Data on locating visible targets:
◆ ◆ ◆ ◆ ◆

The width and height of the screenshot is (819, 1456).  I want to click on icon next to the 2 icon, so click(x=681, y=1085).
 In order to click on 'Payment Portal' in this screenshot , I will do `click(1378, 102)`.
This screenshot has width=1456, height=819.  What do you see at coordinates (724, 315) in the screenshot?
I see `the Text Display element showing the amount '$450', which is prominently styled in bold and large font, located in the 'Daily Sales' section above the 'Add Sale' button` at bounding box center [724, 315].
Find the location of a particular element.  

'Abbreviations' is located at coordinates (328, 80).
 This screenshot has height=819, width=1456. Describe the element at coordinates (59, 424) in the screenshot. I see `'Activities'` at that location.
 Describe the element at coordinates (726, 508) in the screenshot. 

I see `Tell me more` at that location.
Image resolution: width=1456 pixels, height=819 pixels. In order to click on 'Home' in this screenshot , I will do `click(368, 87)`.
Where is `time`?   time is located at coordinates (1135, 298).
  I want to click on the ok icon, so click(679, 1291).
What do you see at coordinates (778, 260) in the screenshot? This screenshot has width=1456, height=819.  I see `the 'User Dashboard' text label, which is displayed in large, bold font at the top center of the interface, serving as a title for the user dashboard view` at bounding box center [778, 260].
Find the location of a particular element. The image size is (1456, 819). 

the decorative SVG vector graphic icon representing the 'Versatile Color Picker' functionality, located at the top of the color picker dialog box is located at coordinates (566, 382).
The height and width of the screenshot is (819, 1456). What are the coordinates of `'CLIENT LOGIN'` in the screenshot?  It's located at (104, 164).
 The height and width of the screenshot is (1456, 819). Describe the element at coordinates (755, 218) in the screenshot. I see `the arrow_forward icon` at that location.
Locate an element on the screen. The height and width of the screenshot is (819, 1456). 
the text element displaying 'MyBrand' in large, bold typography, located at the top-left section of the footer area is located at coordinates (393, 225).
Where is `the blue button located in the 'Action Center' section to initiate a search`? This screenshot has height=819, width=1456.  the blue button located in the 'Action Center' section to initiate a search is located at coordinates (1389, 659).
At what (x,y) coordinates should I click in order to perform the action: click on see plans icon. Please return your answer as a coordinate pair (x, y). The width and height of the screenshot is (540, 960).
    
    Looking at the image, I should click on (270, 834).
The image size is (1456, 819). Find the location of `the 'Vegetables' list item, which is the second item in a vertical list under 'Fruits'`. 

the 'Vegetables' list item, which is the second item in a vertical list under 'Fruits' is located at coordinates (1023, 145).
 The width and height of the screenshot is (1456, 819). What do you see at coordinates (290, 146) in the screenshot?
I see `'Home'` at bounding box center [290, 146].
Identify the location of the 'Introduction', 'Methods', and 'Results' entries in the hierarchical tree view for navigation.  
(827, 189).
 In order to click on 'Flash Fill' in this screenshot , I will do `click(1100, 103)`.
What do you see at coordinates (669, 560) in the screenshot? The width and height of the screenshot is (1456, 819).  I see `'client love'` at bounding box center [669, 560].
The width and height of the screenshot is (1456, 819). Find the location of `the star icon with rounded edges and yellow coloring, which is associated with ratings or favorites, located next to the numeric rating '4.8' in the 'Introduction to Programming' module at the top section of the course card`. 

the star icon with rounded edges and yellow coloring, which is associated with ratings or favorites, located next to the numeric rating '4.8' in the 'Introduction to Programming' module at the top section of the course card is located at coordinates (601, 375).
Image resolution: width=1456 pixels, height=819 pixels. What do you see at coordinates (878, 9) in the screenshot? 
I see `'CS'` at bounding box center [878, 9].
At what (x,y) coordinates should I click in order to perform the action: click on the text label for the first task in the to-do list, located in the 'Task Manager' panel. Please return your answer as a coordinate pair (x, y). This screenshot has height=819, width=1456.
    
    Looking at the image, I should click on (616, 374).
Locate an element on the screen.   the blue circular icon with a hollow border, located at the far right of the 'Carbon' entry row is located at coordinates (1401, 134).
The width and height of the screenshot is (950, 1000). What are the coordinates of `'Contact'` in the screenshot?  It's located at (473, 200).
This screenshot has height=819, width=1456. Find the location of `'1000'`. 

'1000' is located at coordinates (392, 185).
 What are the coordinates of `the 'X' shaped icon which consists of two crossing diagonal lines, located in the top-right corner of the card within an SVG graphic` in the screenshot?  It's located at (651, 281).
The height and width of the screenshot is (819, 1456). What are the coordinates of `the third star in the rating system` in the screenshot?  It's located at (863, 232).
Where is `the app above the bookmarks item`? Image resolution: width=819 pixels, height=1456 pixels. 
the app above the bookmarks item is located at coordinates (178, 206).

◆ ◆ ◆ ◆ ◆

Repeat the rows verbatim from the first row through the line containing "The height and width of the screenshot is (1456, 819).", including that line.

● EXERCISE ANSWER
The width and height of the screenshot is (819, 1456).  I want to click on icon next to the 2 icon, so click(x=681, y=1085).
 In order to click on 'Payment Portal' in this screenshot , I will do `click(1378, 102)`.
This screenshot has width=1456, height=819.  What do you see at coordinates (724, 315) in the screenshot?
I see `the Text Display element showing the amount '$450', which is prominently styled in bold and large font, located in the 'Daily Sales' section above the 'Add Sale' button` at bounding box center [724, 315].
Find the location of a particular element.  

'Abbreviations' is located at coordinates (328, 80).
 This screenshot has height=819, width=1456. Describe the element at coordinates (59, 424) in the screenshot. I see `'Activities'` at that location.
 Describe the element at coordinates (726, 508) in the screenshot. 

I see `Tell me more` at that location.
Image resolution: width=1456 pixels, height=819 pixels. In order to click on 'Home' in this screenshot , I will do `click(368, 87)`.
Where is `time`?   time is located at coordinates (1135, 298).
  I want to click on the ok icon, so click(679, 1291).
What do you see at coordinates (778, 260) in the screenshot? This screenshot has width=1456, height=819.  I see `the 'User Dashboard' text label, which is displayed in large, bold font at the top center of the interface, serving as a title for the user dashboard view` at bounding box center [778, 260].
Find the location of a particular element. The image size is (1456, 819). 

the decorative SVG vector graphic icon representing the 'Versatile Color Picker' functionality, located at the top of the color picker dialog box is located at coordinates (566, 382).
The height and width of the screenshot is (819, 1456). What are the coordinates of `'CLIENT LOGIN'` in the screenshot?  It's located at (104, 164).
 The height and width of the screenshot is (1456, 819). Describe the element at coordinates (755, 218) in the screenshot. I see `the arrow_forward icon` at that location.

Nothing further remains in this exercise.